Databricks Feature Store example project

This Databricks Repo provides an example Feature Store workflow based on the titanic dataset. The dataset is split into two domain specific tables: features based on purchases and demographic information. Machine learning features are typically sourced from many underlying tables/sources, and this simple workflow is designed to mimic this characteristic.

Also, by creating domain-specific feature sets, tables become more modular and can be leveraged across multiple projects and across teams.

Note: If you require model deployment via Rest API, see the online_store directory for a demo deployment.

Getting started

Note: Step 3 below differs slightly for AWS Single Tenant customers.

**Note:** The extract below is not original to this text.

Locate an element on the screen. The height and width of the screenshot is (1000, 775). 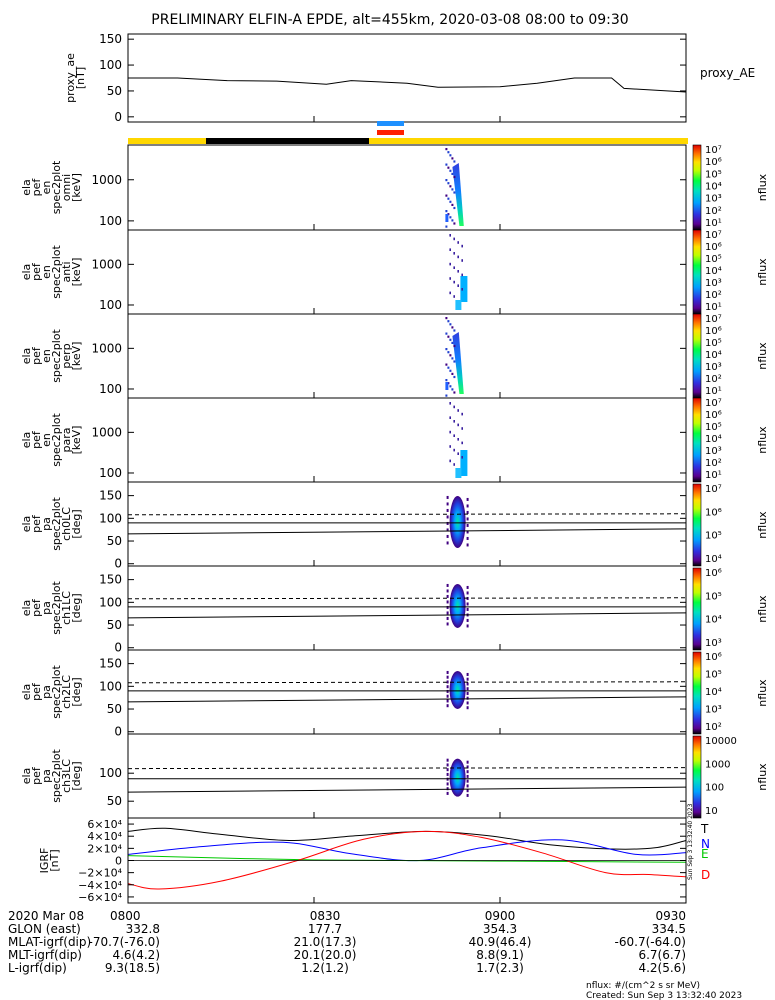
y-tick-label: 0 is located at coordinates (118, 117).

  1. Clone this repository into a Databricks Repo

  2. Provision a Databricks Cluster with an ML Runtime. This project was developed using runtime 10.3 ML.

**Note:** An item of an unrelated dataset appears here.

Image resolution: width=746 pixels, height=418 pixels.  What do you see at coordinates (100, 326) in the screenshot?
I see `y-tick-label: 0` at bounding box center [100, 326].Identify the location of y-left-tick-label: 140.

  3. Run the delta_table_setup notebook to create the source tables used for feature generation.

    • This notebook uses arbitrary file support by referencing a function stored in a .py file. Also, note the use of ipython autoloading for rapid development of functions and classes.
    • Arbitrary files are not support for AWS Single Tenant customers, though this project will still run with minor alterations.
      • Clone the repository to your local machine. Then, select the Data tab on the left hand pane of the Databricks UI. Choose DBFS and upload the three .csv files to a directory of your choosing.

      • Instead of running the delta_table_setup notebook, which relies on a .py file, run the st_create_tables Notebook in the data folder of the Databricks Repo. Be sure to alter the 'dbfs_file_locations' variable to match the directories you chose during file upload to DBFS.

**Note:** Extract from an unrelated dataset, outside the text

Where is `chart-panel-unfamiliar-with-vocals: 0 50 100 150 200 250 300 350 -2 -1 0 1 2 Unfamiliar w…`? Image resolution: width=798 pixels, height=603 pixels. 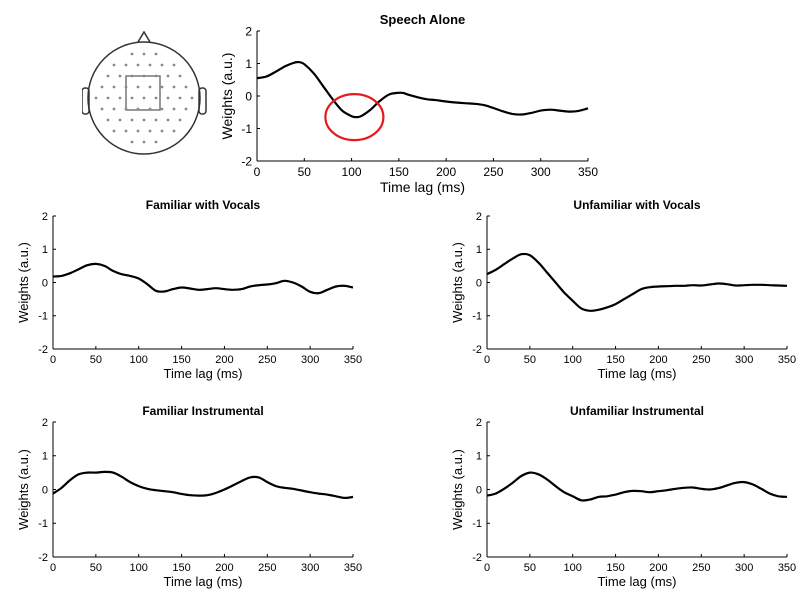 chart-panel-unfamiliar-with-vocals: 0 50 100 150 200 250 300 350 -2 -1 0 1 2 Unfamiliar w… is located at coordinates (623, 290).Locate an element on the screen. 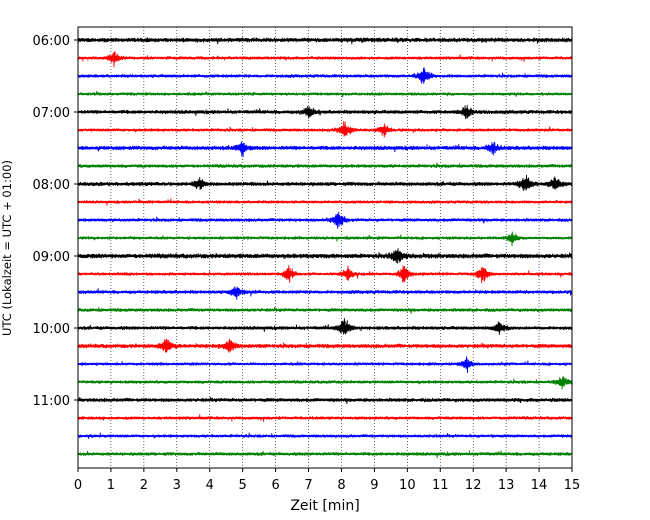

  4. Run the passenger_demographic_features and passenter_ticket_features notebooks to create and populate the two feature store tables.

    • Navitate to the Feature Store icon on the left pane of the Databricks UI. There will be two entries, one for each feature table.
  5. Run the fit_model notebook, which will perform the following tasks.

    • Create an MLflow experiment
    • Create a training dataset by joining the two Feature Store tables
    • Fit a model to the training dataset
    • Log the model and the training dataset creation logic to the MLflow experiment
    • Create an entry for the model in the Model Registry
    • Promote the model to the 'Production' stage
  6. Run the model_inference notebook, which will perform the following tasks.

    • Create a sample DataFrame of new record ids to score
    • Create a helper function that given a model name and stage, will load the model's unique id
    • Apply the model to the record ids. MLflow joins the relevent features to the record ids before applying the model and generating a prediction.